Return the records that follow, matching each one exactly.

*** Input for this task ***

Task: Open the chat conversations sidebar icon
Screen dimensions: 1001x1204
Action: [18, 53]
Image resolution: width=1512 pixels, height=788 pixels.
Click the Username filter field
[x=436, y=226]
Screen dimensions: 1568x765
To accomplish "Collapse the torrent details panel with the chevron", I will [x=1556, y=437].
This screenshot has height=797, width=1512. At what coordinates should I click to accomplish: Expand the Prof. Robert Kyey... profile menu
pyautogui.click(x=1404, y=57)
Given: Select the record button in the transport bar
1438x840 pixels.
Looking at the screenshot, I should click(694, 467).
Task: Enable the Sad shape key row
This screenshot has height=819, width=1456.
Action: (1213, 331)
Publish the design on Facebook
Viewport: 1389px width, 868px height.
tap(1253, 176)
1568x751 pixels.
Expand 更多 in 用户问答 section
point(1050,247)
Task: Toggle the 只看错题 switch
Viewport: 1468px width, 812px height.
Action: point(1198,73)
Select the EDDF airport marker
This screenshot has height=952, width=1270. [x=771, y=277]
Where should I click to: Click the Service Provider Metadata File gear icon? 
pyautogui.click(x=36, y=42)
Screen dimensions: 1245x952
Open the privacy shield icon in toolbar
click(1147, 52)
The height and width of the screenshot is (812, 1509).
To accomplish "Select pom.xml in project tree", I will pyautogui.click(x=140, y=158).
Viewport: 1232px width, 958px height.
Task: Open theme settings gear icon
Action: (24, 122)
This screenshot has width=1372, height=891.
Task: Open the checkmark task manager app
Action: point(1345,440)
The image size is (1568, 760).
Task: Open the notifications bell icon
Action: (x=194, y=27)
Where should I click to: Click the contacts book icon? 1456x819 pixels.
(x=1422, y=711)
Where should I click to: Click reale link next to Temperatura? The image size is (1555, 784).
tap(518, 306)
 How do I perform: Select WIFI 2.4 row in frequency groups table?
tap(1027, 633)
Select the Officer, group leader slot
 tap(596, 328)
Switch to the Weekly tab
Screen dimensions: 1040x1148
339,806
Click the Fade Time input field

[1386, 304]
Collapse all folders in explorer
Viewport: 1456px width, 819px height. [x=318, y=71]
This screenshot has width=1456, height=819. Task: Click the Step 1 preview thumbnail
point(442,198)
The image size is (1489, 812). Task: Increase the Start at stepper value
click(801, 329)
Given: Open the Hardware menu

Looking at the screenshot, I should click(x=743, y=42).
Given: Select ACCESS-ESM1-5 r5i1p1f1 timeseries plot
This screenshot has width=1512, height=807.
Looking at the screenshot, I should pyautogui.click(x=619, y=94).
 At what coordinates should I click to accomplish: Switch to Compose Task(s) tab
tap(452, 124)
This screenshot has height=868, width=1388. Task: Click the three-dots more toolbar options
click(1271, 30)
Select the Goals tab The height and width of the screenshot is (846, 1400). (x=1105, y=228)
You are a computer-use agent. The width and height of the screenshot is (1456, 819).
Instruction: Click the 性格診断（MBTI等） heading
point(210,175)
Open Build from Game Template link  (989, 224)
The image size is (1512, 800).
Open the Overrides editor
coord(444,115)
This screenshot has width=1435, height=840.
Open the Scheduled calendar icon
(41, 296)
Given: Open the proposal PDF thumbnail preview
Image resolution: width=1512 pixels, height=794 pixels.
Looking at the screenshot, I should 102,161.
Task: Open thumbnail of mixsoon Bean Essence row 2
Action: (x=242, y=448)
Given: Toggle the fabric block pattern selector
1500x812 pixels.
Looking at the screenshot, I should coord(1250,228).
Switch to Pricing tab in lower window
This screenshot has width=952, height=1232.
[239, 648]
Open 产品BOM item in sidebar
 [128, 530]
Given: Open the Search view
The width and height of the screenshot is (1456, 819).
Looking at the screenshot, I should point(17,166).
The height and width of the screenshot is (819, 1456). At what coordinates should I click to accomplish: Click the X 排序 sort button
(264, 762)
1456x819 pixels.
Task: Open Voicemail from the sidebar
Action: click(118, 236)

***

◆ Solution to this task ◆
Task: Open the chat conversations sidebar icon
Screen dimensions: 1001x1204
Action: [18, 53]
Image resolution: width=1512 pixels, height=788 pixels.
Click the Username filter field
[x=436, y=226]
Screen dimensions: 1568x765
To accomplish "Collapse the torrent details panel with the chevron", I will [x=1556, y=437].
This screenshot has height=797, width=1512. At what coordinates should I click to accomplish: Expand the Prof. Robert Kyey... profile menu
pyautogui.click(x=1404, y=57)
Given: Select the record button in the transport bar
1438x840 pixels.
Looking at the screenshot, I should click(694, 467).
Task: Enable the Sad shape key row
This screenshot has height=819, width=1456.
Action: (1213, 331)
Publish the design on Facebook
Viewport: 1389px width, 868px height.
tap(1253, 176)
1568x751 pixels.
Expand 更多 in 用户问答 section
point(1050,247)
Task: Toggle the 只看错题 switch
Viewport: 1468px width, 812px height.
Action: point(1198,73)
Select the EDDF airport marker
This screenshot has height=952, width=1270. [x=771, y=277]
Where should I click to: Click the Service Provider Metadata File gear icon? 
pyautogui.click(x=36, y=42)
Screen dimensions: 1245x952
Open the privacy shield icon in toolbar
click(1147, 52)
The height and width of the screenshot is (812, 1509).
To accomplish "Select pom.xml in project tree", I will pyautogui.click(x=140, y=158).
Viewport: 1232px width, 958px height.
Task: Open theme settings gear icon
Action: (24, 122)
This screenshot has width=1372, height=891.
Task: Open the checkmark task manager app
Action: point(1345,440)
The image size is (1568, 760).
Task: Open the notifications bell icon
Action: (x=194, y=27)
Where should I click to: Click the contacts book icon? 1456x819 pixels.
(x=1422, y=711)
Where should I click to: Click reale link next to Temperatura? The image size is (1555, 784).
tap(518, 306)
 How do I perform: Select WIFI 2.4 row in frequency groups table?
tap(1027, 633)
Select the Officer, group leader slot
 tap(596, 328)
Switch to the Weekly tab
Screen dimensions: 1040x1148
339,806
Click the Fade Time input field

[1386, 304]
Collapse all folders in explorer
Viewport: 1456px width, 819px height. [x=318, y=71]
This screenshot has width=1456, height=819. Task: Click the Step 1 preview thumbnail
point(442,198)
The image size is (1489, 812). Task: Increase the Start at stepper value
click(801, 329)
Given: Open the Hardware menu

Looking at the screenshot, I should click(x=743, y=42).
Given: Select ACCESS-ESM1-5 r5i1p1f1 timeseries plot
This screenshot has width=1512, height=807.
Looking at the screenshot, I should pyautogui.click(x=619, y=94).
 At what coordinates should I click to accomplish: Switch to Compose Task(s) tab
tap(452, 124)
This screenshot has height=868, width=1388. Task: Click the three-dots more toolbar options
click(1271, 30)
Select the Goals tab The height and width of the screenshot is (846, 1400). (x=1105, y=228)
You are a computer-use agent. The width and height of the screenshot is (1456, 819).
Instruction: Click the 性格診断（MBTI等） heading
point(210,175)
Open Build from Game Template link  (989, 224)
The image size is (1512, 800).
Open the Overrides editor
coord(444,115)
This screenshot has width=1435, height=840.
Open the Scheduled calendar icon
(41, 296)
Given: Open the proposal PDF thumbnail preview
Image resolution: width=1512 pixels, height=794 pixels.
Looking at the screenshot, I should 102,161.
Task: Open thumbnail of mixsoon Bean Essence row 2
Action: (x=242, y=448)
Given: Toggle the fabric block pattern selector
1500x812 pixels.
Looking at the screenshot, I should coord(1250,228).
Switch to Pricing tab in lower window
This screenshot has width=952, height=1232.
[239, 648]
Open 产品BOM item in sidebar
 [128, 530]
Given: Open the Search view
The width and height of the screenshot is (1456, 819).
Looking at the screenshot, I should point(17,166).
The height and width of the screenshot is (819, 1456). At what coordinates should I click to accomplish: Click the X 排序 sort button
(264, 762)
1456x819 pixels.
Task: Open Voicemail from the sidebar
Action: click(118, 236)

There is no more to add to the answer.